> _ABOUT THIS TASK_
Skipping any pictures, give all of the records below again exactly.

[Stored items]
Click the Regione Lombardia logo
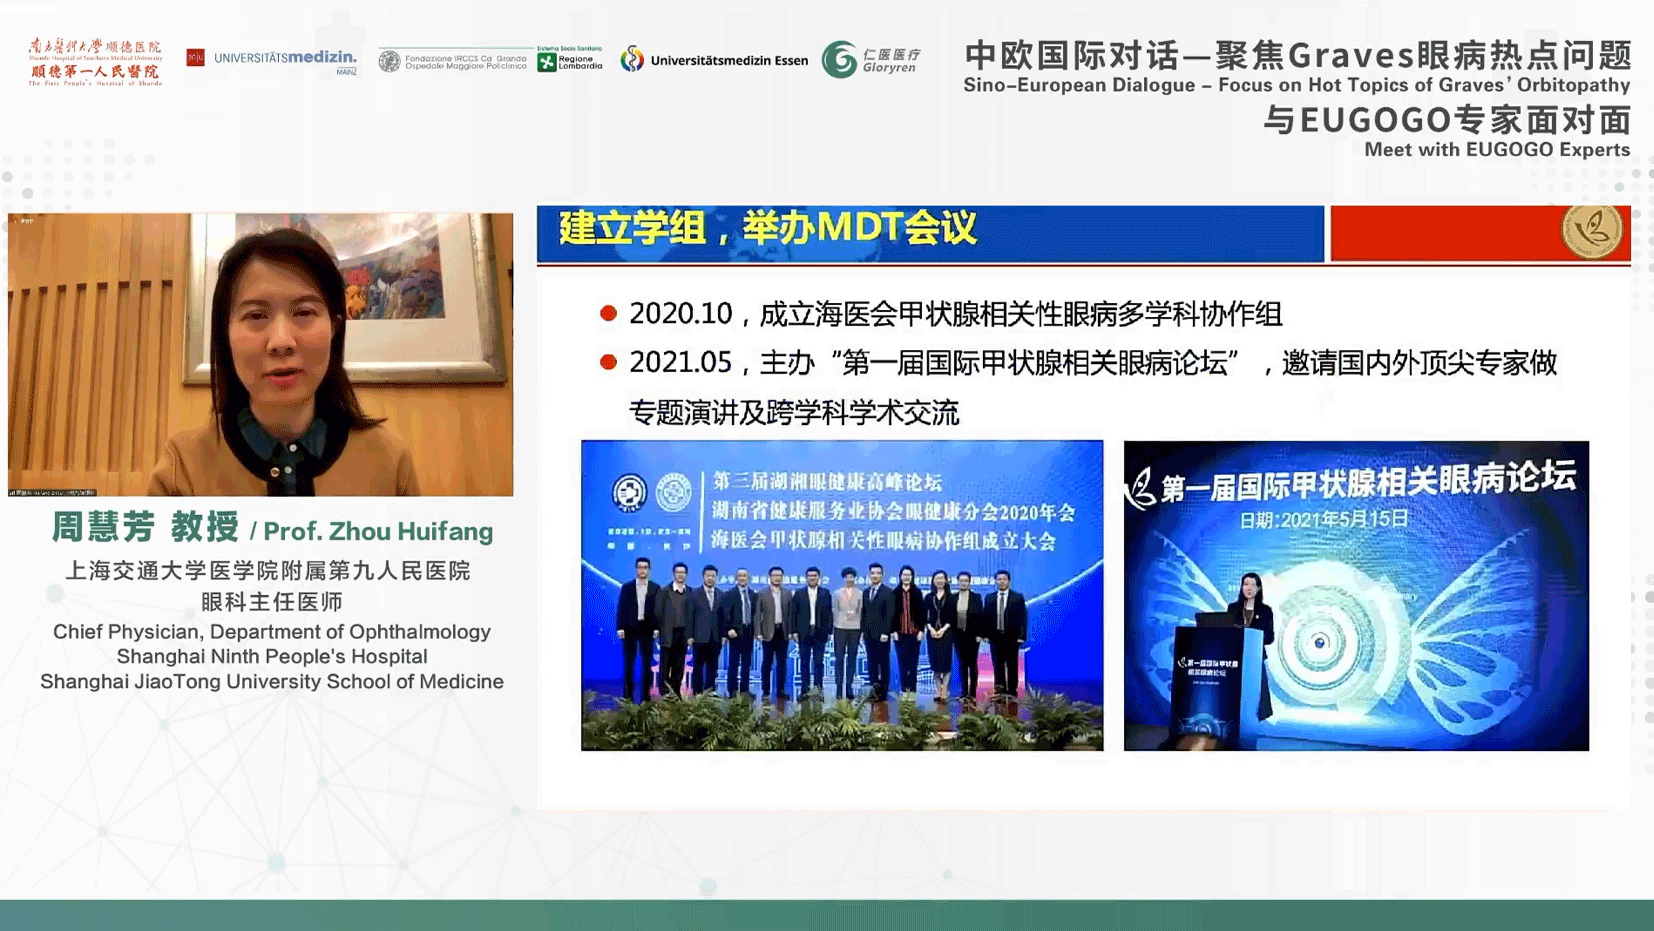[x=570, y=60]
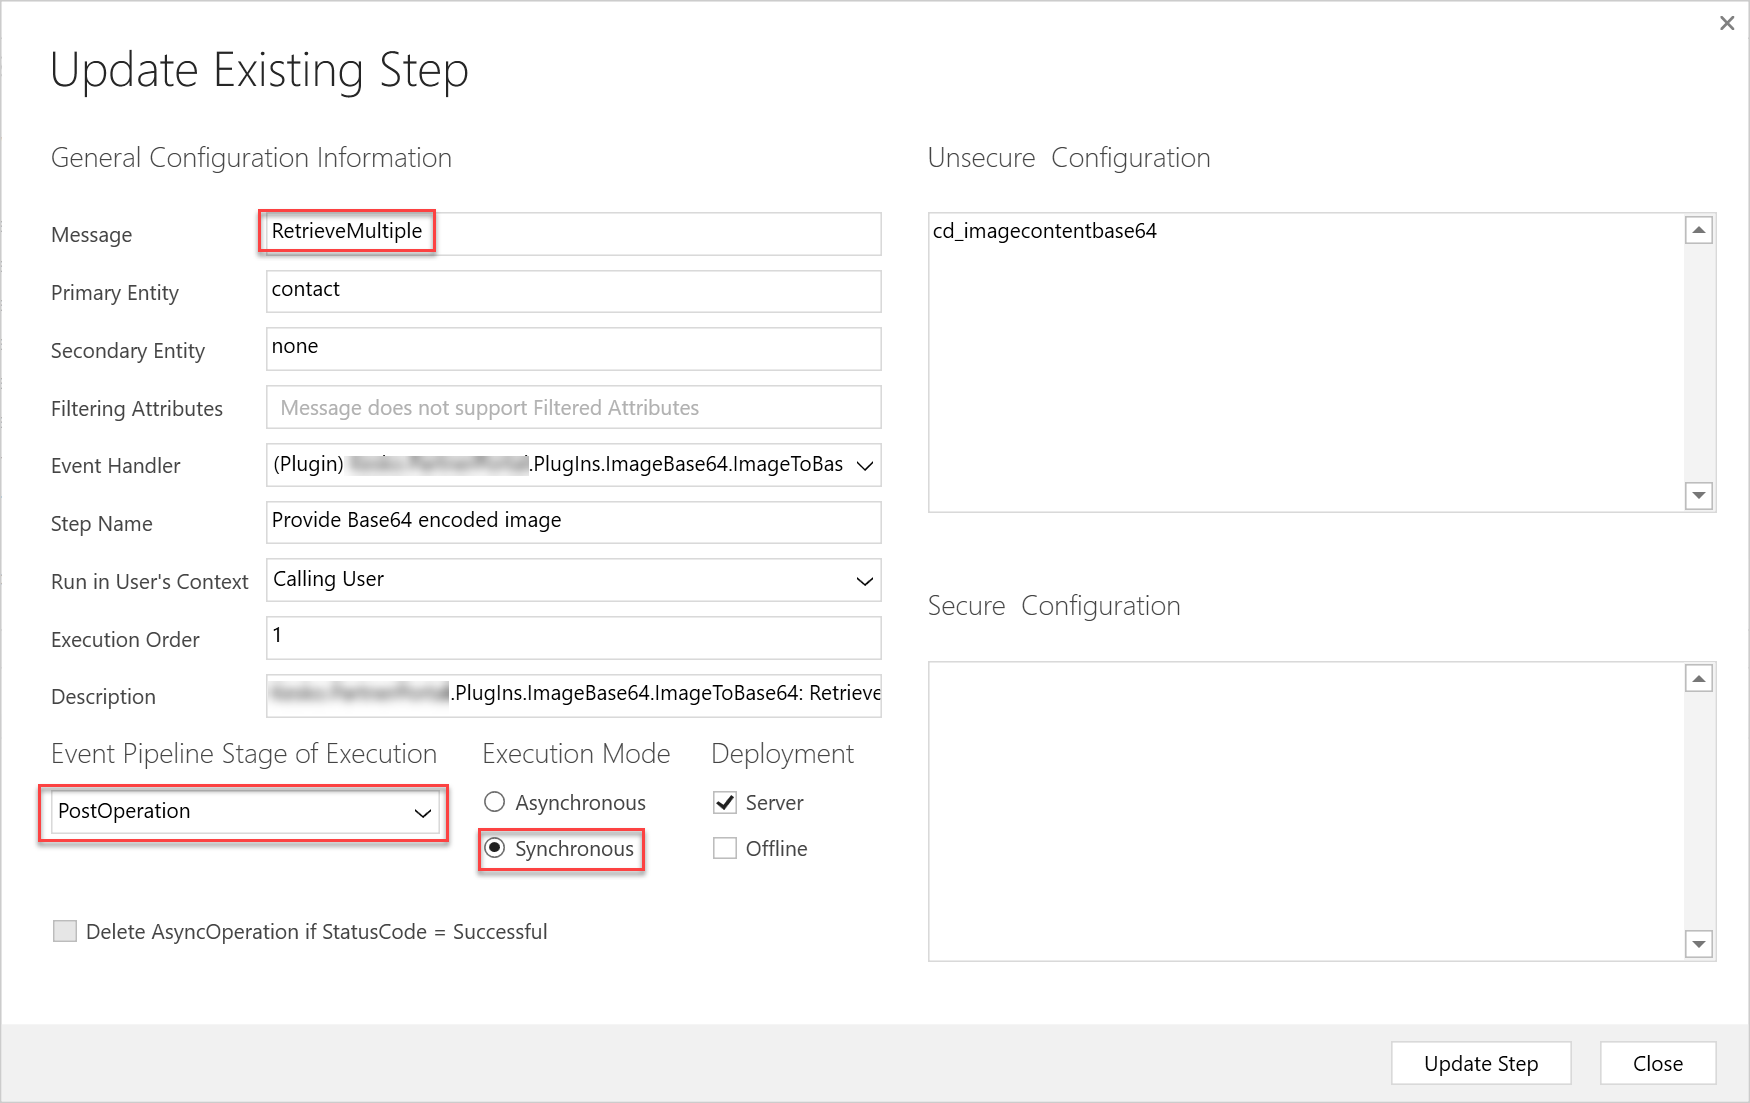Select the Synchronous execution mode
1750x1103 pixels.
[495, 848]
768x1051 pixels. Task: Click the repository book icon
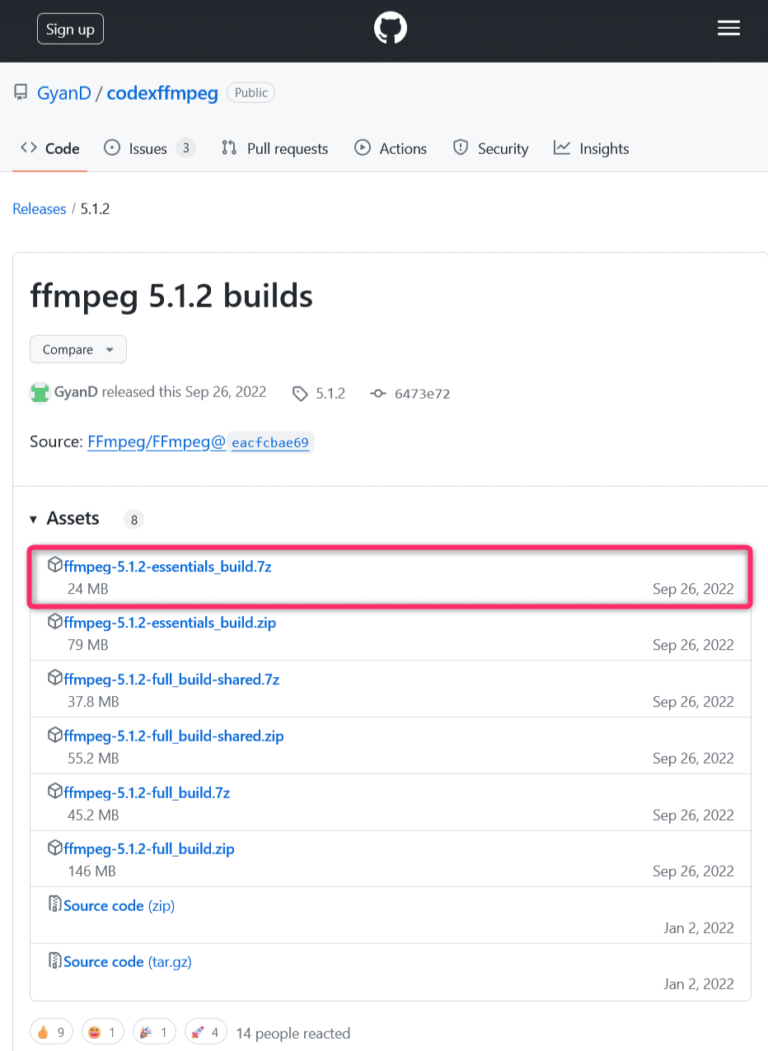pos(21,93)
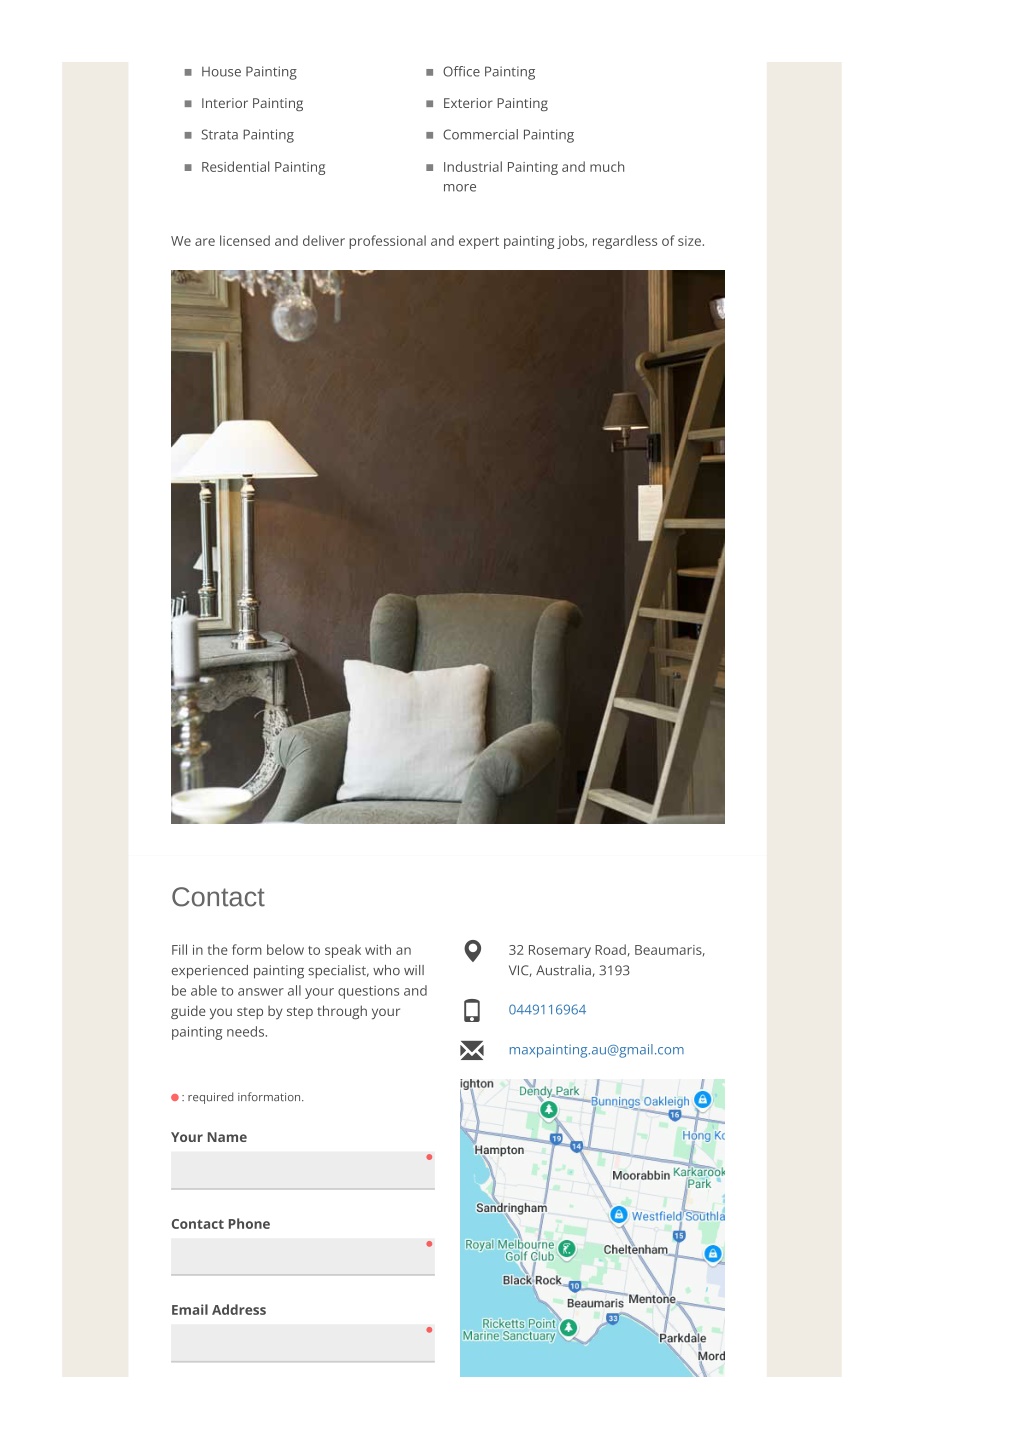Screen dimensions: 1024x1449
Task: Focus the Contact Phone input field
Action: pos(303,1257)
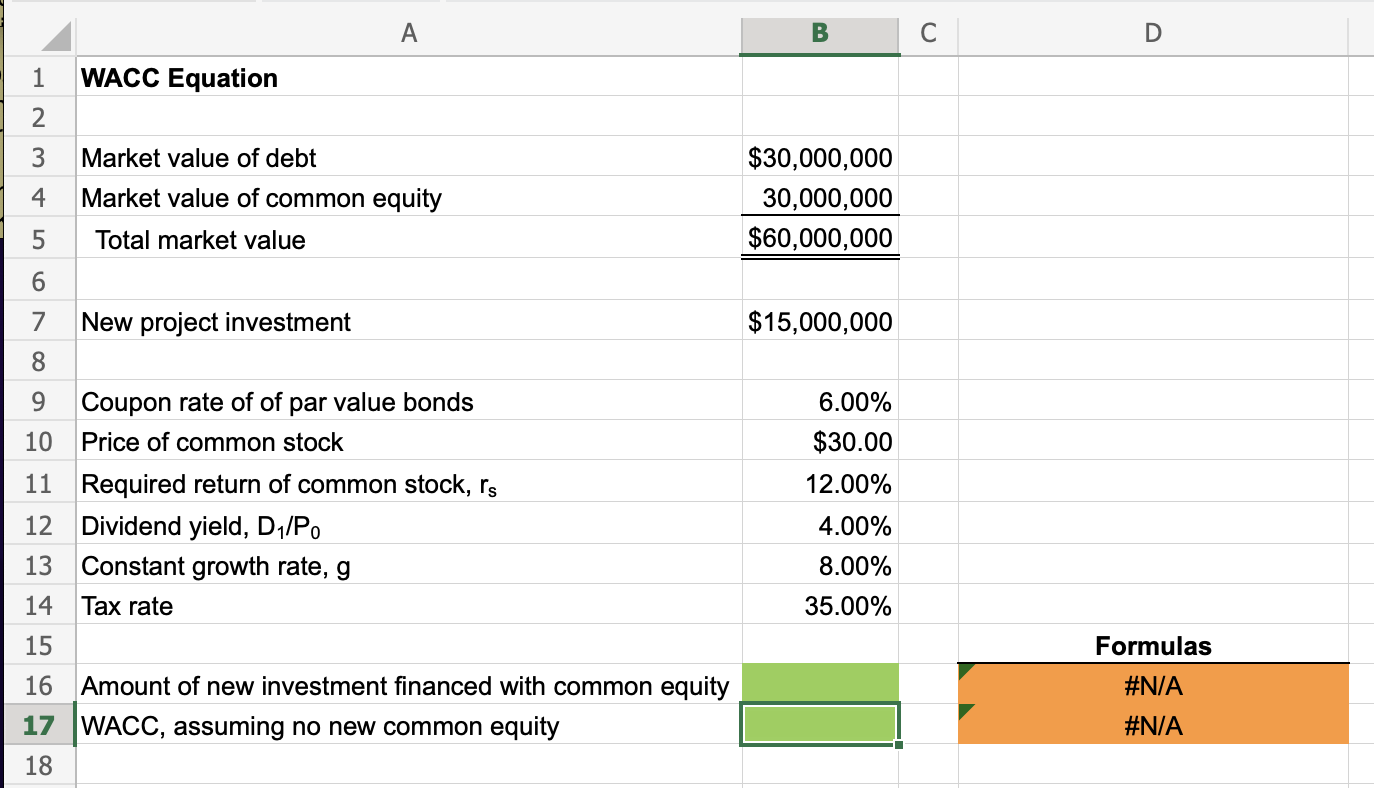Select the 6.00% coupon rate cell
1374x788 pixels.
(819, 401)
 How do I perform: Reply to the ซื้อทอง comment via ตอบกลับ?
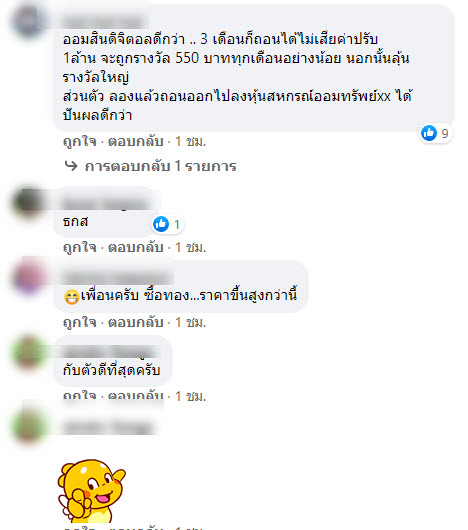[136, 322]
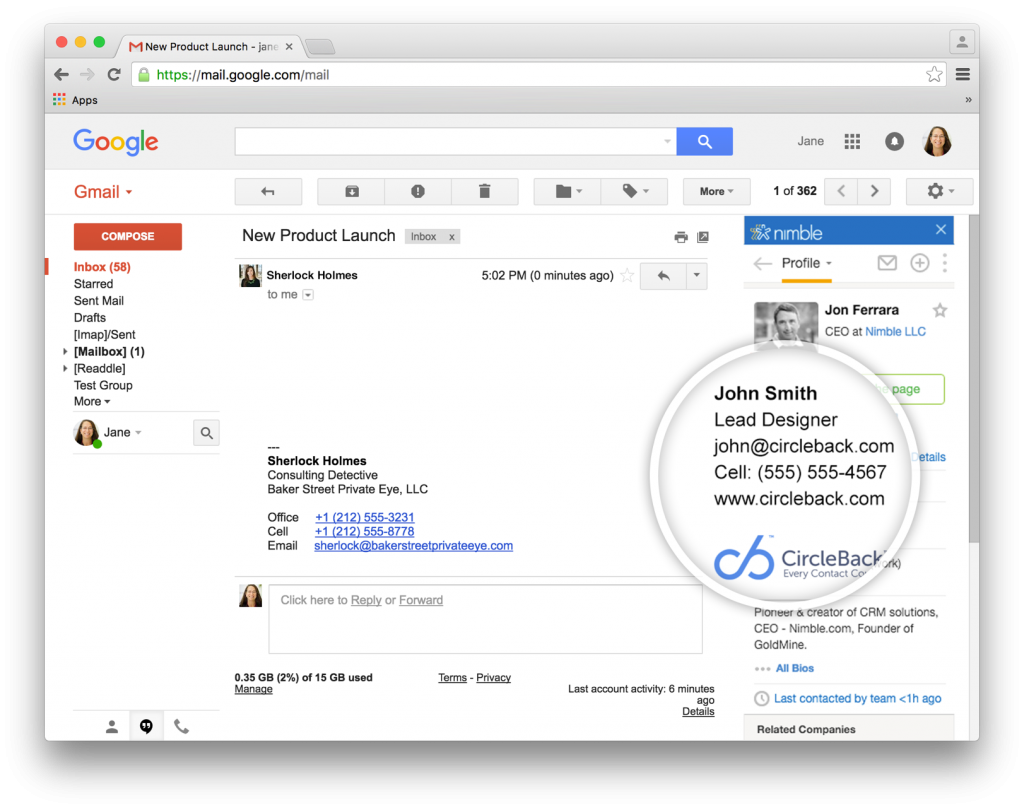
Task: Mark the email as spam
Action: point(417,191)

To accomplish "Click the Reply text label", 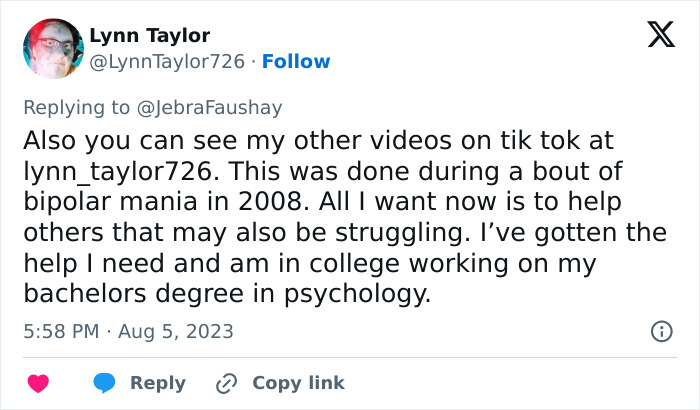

> _EXERCISE RESPONSE_
Click the Regione Lombardia logo
[x=570, y=60]
Select the Synchronous execution mode
1750x1103 pixels.
[495, 848]
768x1051 pixels. Task: Click the repository book icon
pos(21,93)
Screen dimensions: 1024x1449
Task: Focus the Contact Phone input field
Action: pos(303,1257)
Select the 6.00% coupon rate cell
1374x788 pixels.
(819, 401)
 How do I perform: Reply to the ซื้อทอง comment via ตอบกลับ?
[136, 322]
Task: Mark the email as spam
Action: point(417,191)

To accomplish "Click the Reply text label", 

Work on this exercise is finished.